私ひとりを置いて、早々に転移魔法でダンジョンを脱出した勇者一行に復讐してやろうか。それともこの醜聞をダシに、他国の王子に取り入って王妃の座でも狙ってやろうか。はたまた魔王と結んで人類の支配権を確立してやろうか。安全な場所から、滅びゆくこの世界を達観した風情で見てやろうか……。

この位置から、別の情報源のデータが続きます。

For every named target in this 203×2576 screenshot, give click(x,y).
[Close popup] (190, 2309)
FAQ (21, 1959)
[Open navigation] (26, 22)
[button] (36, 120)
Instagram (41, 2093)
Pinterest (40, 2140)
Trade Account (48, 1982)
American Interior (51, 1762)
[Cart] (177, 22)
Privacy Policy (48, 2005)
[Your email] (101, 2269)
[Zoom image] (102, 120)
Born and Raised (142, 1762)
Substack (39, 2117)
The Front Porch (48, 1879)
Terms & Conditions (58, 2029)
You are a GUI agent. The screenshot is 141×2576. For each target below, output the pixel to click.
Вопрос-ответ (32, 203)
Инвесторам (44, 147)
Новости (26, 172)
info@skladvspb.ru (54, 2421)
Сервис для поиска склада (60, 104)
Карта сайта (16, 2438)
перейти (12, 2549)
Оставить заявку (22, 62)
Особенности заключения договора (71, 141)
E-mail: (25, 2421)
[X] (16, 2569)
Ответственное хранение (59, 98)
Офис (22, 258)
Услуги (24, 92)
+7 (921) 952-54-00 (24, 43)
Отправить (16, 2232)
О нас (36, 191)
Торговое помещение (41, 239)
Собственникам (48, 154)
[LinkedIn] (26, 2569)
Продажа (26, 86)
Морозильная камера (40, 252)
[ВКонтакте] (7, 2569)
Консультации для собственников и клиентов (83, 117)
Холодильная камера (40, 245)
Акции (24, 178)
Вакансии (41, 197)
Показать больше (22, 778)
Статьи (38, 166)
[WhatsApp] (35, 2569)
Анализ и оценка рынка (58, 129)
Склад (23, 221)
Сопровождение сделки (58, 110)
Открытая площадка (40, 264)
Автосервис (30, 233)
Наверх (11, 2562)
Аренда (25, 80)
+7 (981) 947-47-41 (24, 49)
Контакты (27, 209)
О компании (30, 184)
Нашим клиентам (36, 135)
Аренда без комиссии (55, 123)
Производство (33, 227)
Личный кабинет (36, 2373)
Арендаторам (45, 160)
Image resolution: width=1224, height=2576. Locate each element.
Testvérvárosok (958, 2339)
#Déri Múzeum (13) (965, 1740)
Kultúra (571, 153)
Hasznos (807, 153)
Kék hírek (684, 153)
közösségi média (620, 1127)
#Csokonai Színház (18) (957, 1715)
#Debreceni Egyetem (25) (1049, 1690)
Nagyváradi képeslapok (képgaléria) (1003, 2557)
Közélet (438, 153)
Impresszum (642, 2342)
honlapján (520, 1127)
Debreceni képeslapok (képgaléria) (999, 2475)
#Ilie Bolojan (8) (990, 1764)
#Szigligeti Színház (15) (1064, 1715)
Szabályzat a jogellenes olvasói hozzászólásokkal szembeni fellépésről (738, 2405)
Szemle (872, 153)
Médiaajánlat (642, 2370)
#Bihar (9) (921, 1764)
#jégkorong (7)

どれも1度は胸に思い描いて、本当にそうしてやりたいと思ったことだ。
私は攻撃を受けた。何度も死んだ。その報いは、歪みは、この世界のどこかにぶつけて解消されるべきものだった。そうでなければバランスが狂ってしまう。
新鮮な外気の中を、気ままに足を踏み出す。
その行き先は、私にとって意外な方角へ向いた。
潮の匂いが満ちる、海沿いの村。故郷を訪れるのは勇者パーティに誘われて旅立ったきり。とはいえ、現実では半年程度の時間しか流れていない。記憶の書に挟んだ栞のページを手繰れば、眼前の景色そのままの挿絵を見ることができる。
「メリンダ・サマリー、私の名前……」
海辺の道を歩きながら、自分の名を繰り返し呟く。
目深に被ったフードのせいで、周囲の人々は私が誰だかわかっていない。だが、脱げばたちどころに看破されるだろう。田舎の社会は狭い。ここに住む人たちは誰もが顔見知りで、広義には家族と言ってしまっていい。
古びた家の前に立ち止まる。生家だ。
壮年の男性が、外で漁に使う網を張り直している。
ふと、見られていることに気づいた男性が振り返る。
私はフードを目深に被ったまま会釈した。
こちらに近寄ってきたのは、親切心からだろう。旅の者が村に迷い込み、行き先がわからなくなってしまっている。ここで生まれ育ち、土地勘に通じている自分なら、きっと力になれるに違いない。
「どうしました?」
「いえ、ちょっと……」
「ひょっとして、道に迷われましたか?」
首を振ると、髭面に怪訝な表情が兆した。
「よければ、茶でも一緒にどうです。この地方は、これからもっと暑くなるので」
「大丈夫です。あの……」
フードの縁で、眼元を隠そうと俯く。
正体がバレる前に、手早く仕事を終えなければ。
「間違っていたら申し訳ないのですが、メリンダのお父さんですか?」
「娘が、どうかしたのですか」
固い口調。ぎこちない表情は、最悪の想像が巡っている証拠だ。
父さんは、最後まで私の旅立ちに反対していた。
「彼女、死んだんです。私は伝令の命を仰せつかって、ここまでやってきました」
「そう、ですか」
落胆する顔を見るのが怖くて、私はくるりと踵を返した。「失礼します」の一言だけを残し、気まずい気持ちとともに足早にその場を去る。
これで最大の仕事は終えた。
ここから先には、うだるほどの時間と自由がある。